Overriding Bidi spans in RTL context

Hello!
I’m working on a math editor that supports RTL languages, and am facing a bidi-related problem which I’m not sure how to solve:
The editor’s general text direction is RTL, but I’d like the math segments to have LTR direction (as it’s written). However, CodeMirror treat the math text as any other text:
without bidi-override

(text between the dollar signs is treated as math; as you can see there’s some syntax highlighting for it, but I don’t think this affects the behavior)

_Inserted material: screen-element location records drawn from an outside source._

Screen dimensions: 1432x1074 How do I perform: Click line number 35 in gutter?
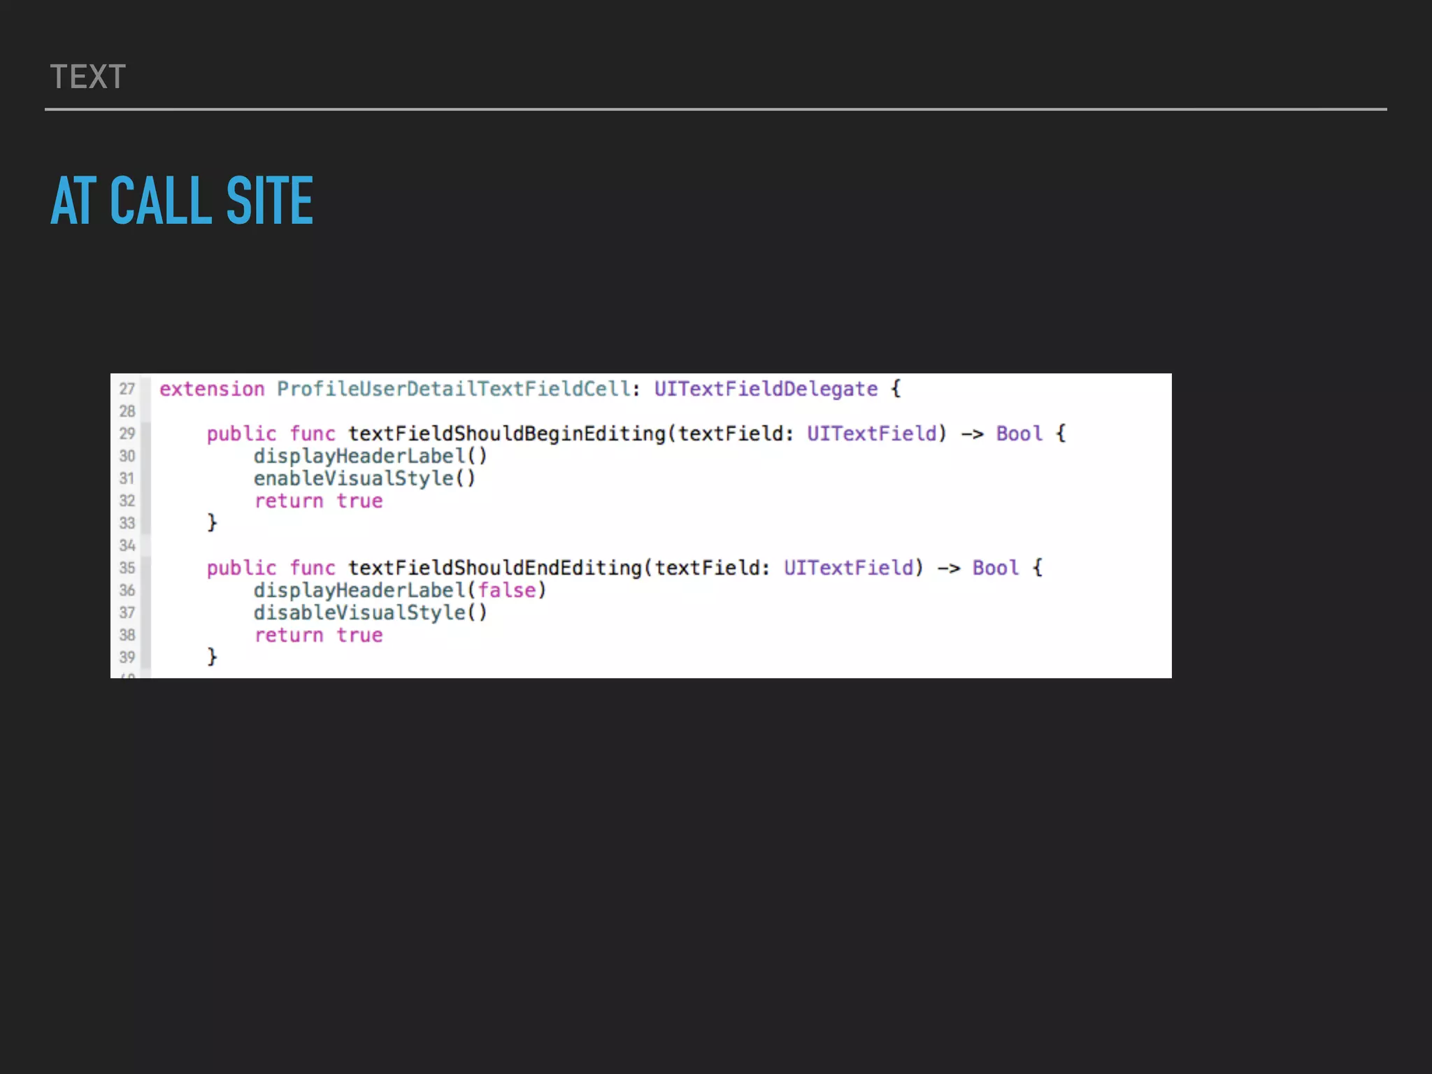coord(127,568)
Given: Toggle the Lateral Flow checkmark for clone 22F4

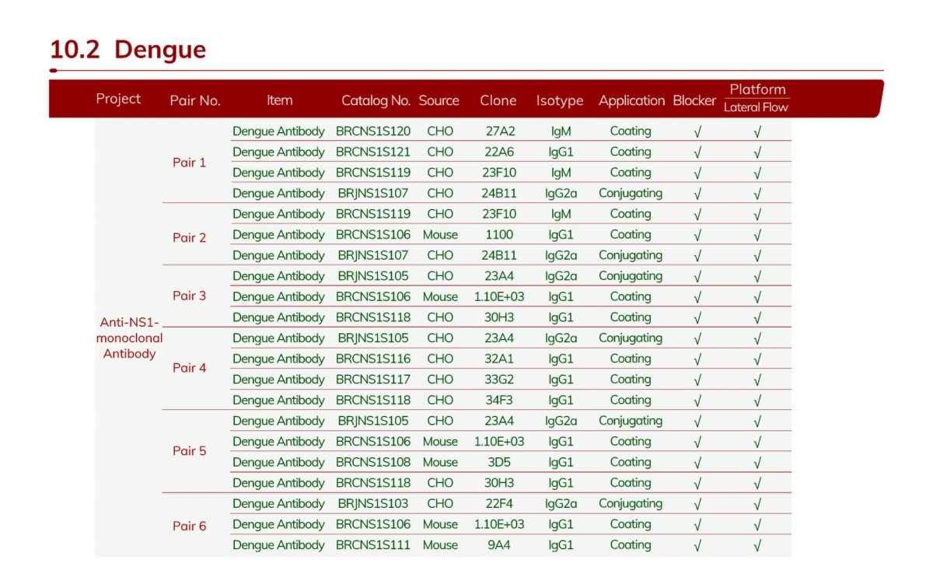Looking at the screenshot, I should pyautogui.click(x=757, y=503).
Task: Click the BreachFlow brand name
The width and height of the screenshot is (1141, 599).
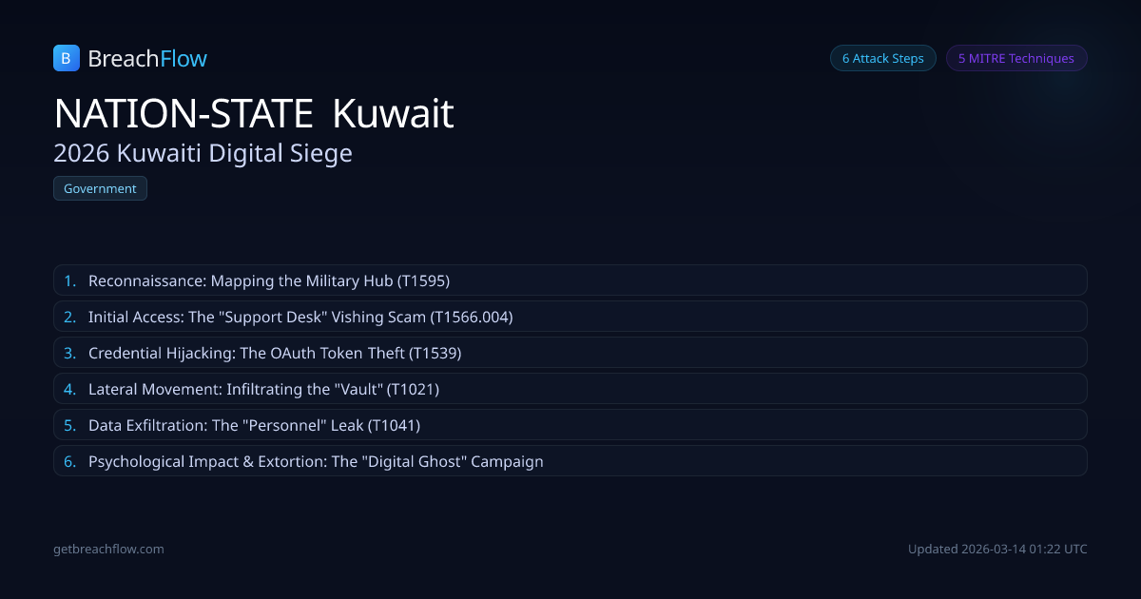Action: 147,59
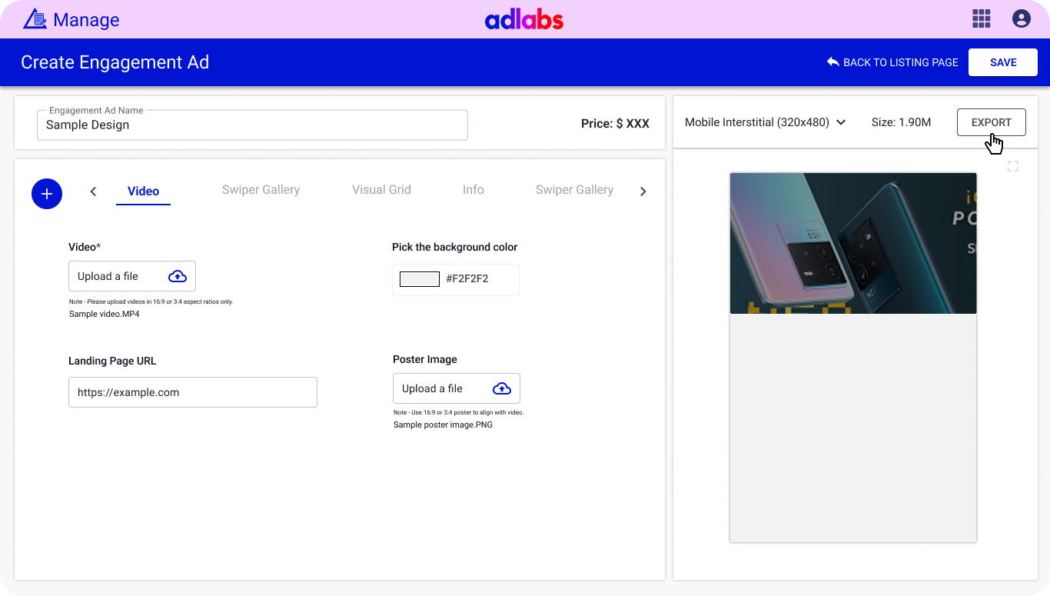Expand preview using the fullscreen icon

point(1012,166)
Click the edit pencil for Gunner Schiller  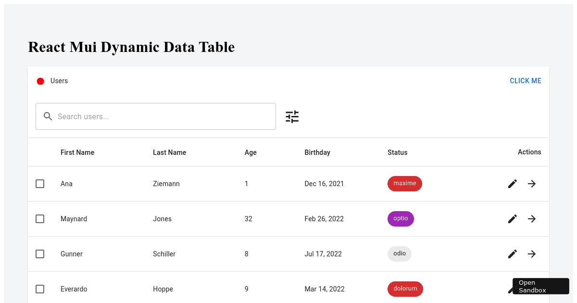pyautogui.click(x=512, y=253)
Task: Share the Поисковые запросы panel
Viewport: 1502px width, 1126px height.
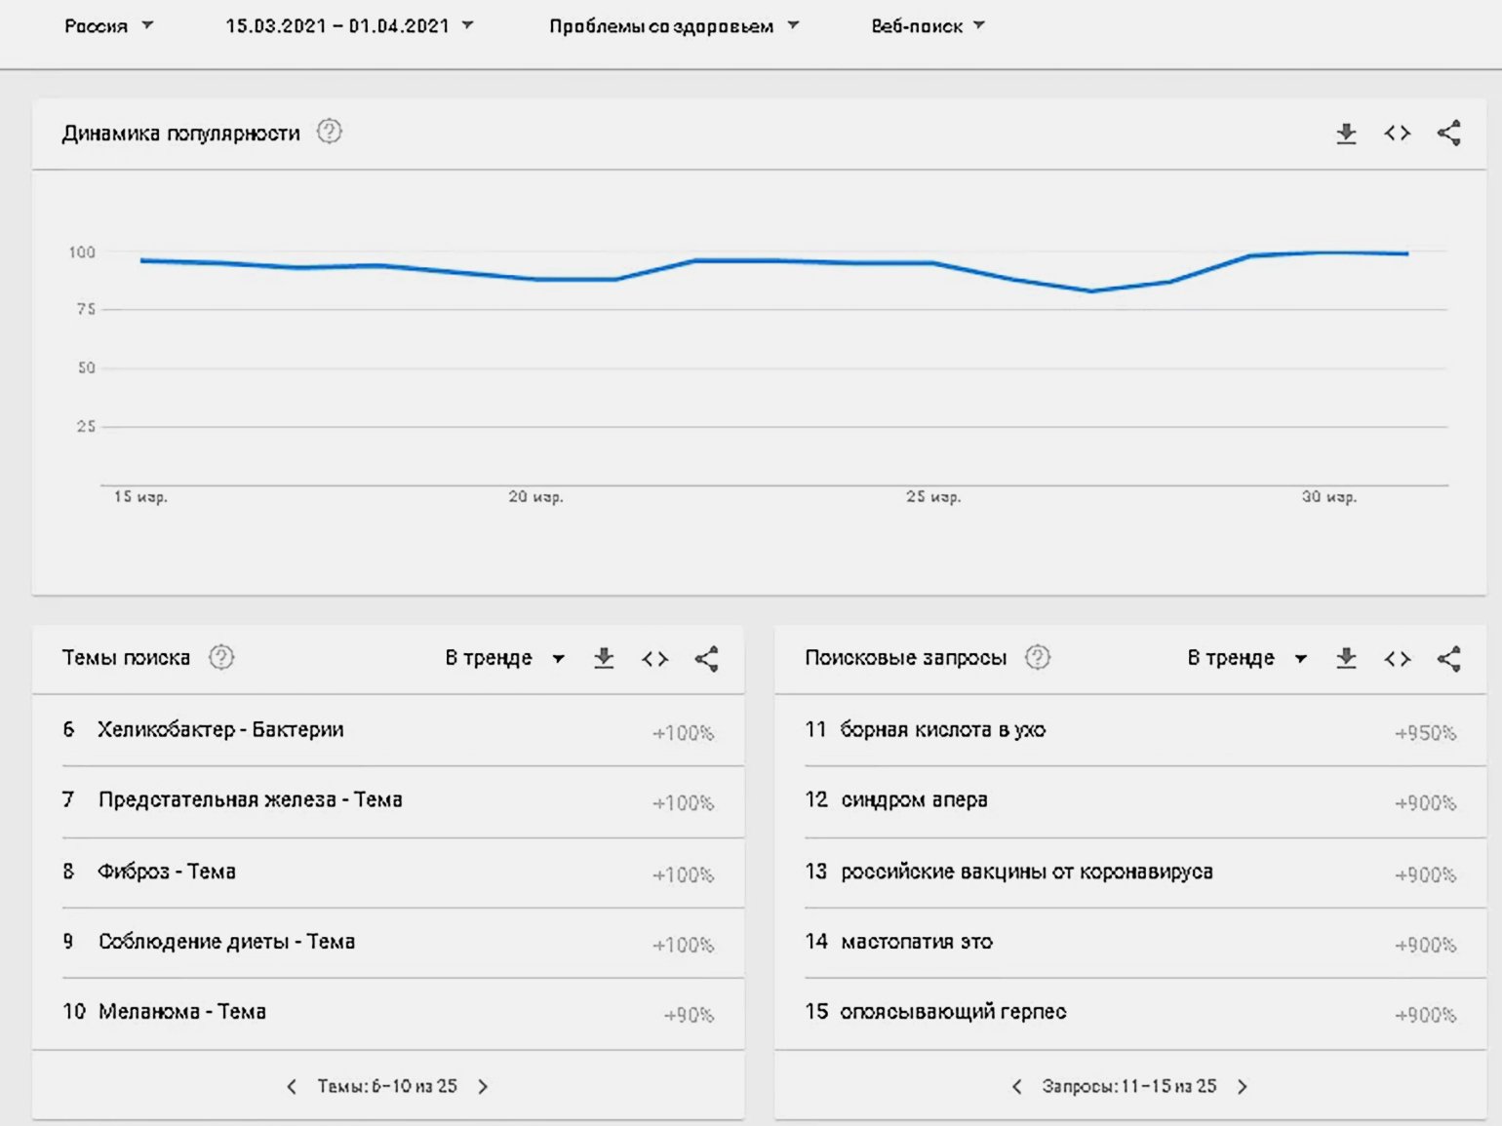Action: [1448, 659]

Setting unicode-bidi: bidi-override corrects the displayed text, but the cursor jitters oddly:
with bidi-override

selection and editing also behaves oddly at parts. For example, when I try to select all text in the first math segment it ends up this way:
image

looking at the line’s bidiSpans(), it seems the editor is “RTL greedy” here, in the sense that it tags any text segment that’s not clearly LTR as RTL (which explains the above behavior, I think):
image
To be clear, these logs show the from and to of each bidi span, the value at that range and the span’s direction.

I’d like to be able to tell the editor to treat these segments as pure LTR text, but have not been able to find much relevant information in the docs or here in the forum. How can I go about it?

As an aside, CodeMirror is a wonder, and I really appreciate all the hard work that you’ve put into it.

Thanks!

Because the browser does not give scripts access to the order in which it is drawing the text, CodeMirror contains its own implementation of the bidi algorithm. However, this works just from the document text, and does not take the styling of that text with CSS into account. That is why you are seeing the weird behavior with this styling.

So as things stand, affecting bidi ordering with decorations is unfortunately not supported. You can of course replace parts of the code with a widget and set explicit ordering inside of it, but it doesn’t sound like that is what you need in this case.

I could be convinced to try and find a way to add support for this kind of thing, but since that’s going to be a non-trivial undertaking, it would need to involve payment for my time.

I see, that’s a bummer.

I would be willing to pay some amount for a solution to be implemented (have been considering donating anyways), but I’m a hobbyist individual and am not sure I could afford the amounts you would be expecting.

Can we continue this discussion to define/plan what a solution might look like? I’m by no means an expert, but if we have a clear idea of what a solution might look like I could try to implement it.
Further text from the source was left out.